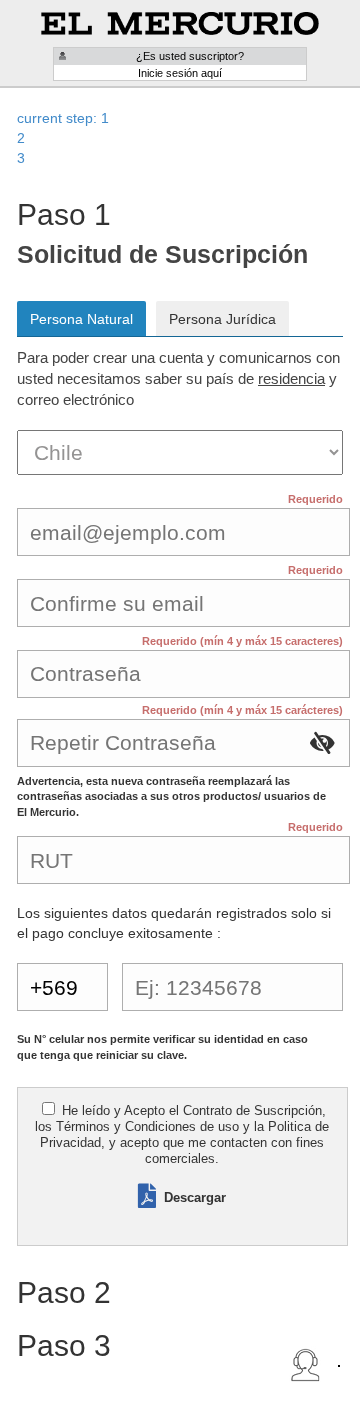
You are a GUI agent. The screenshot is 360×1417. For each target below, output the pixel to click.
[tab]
_ _ _ _ _
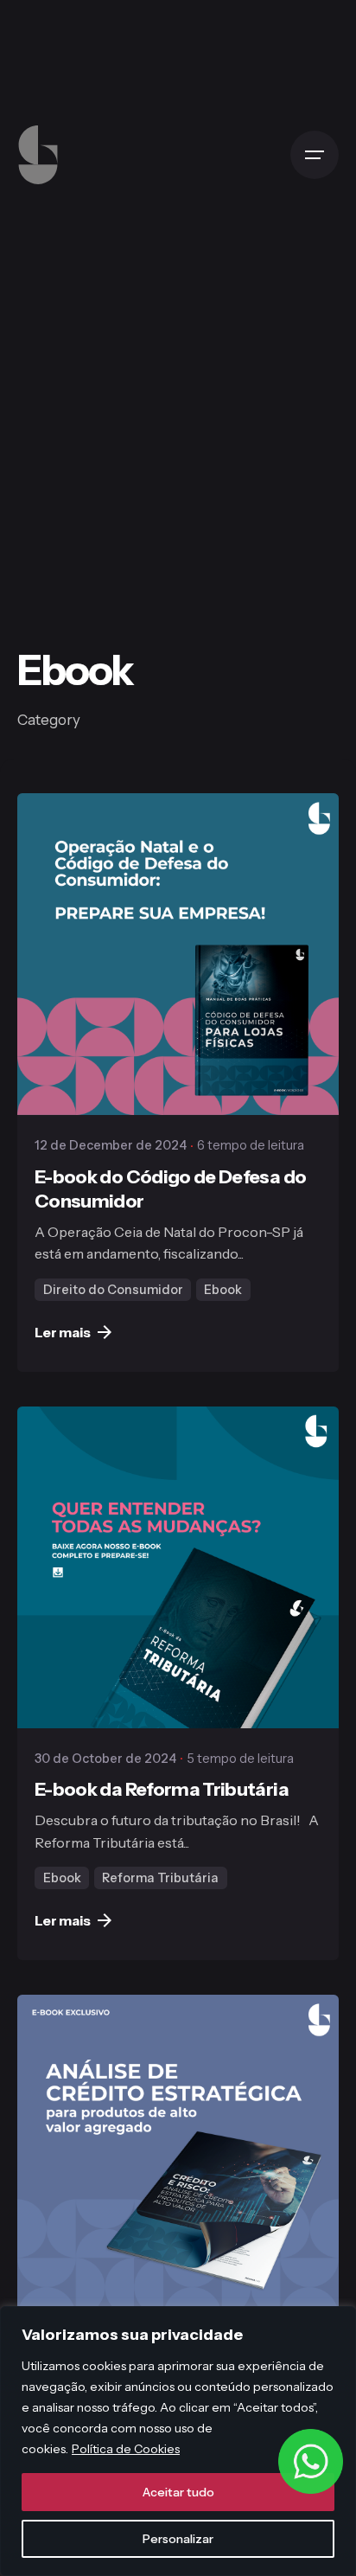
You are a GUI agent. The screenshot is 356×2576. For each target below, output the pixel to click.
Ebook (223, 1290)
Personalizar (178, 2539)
_ _ _ _ _
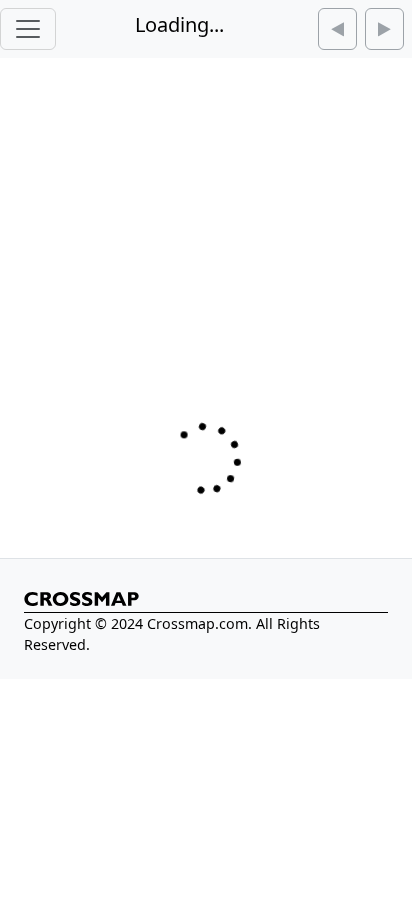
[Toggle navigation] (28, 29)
_ _ _ _ _
Work request:
Would you copy, unchanged, the stretch of the records above that begins at the line containing "You are a GUI agent. The screenshot is 356×2576." and ends at the line containing "Personalizar (178, 2539)", and only that?

Solution to this task:
You are a GUI agent. The screenshot is 356×2576. For each target below, output the pixel to click.
Ebook (223, 1290)
Personalizar (178, 2539)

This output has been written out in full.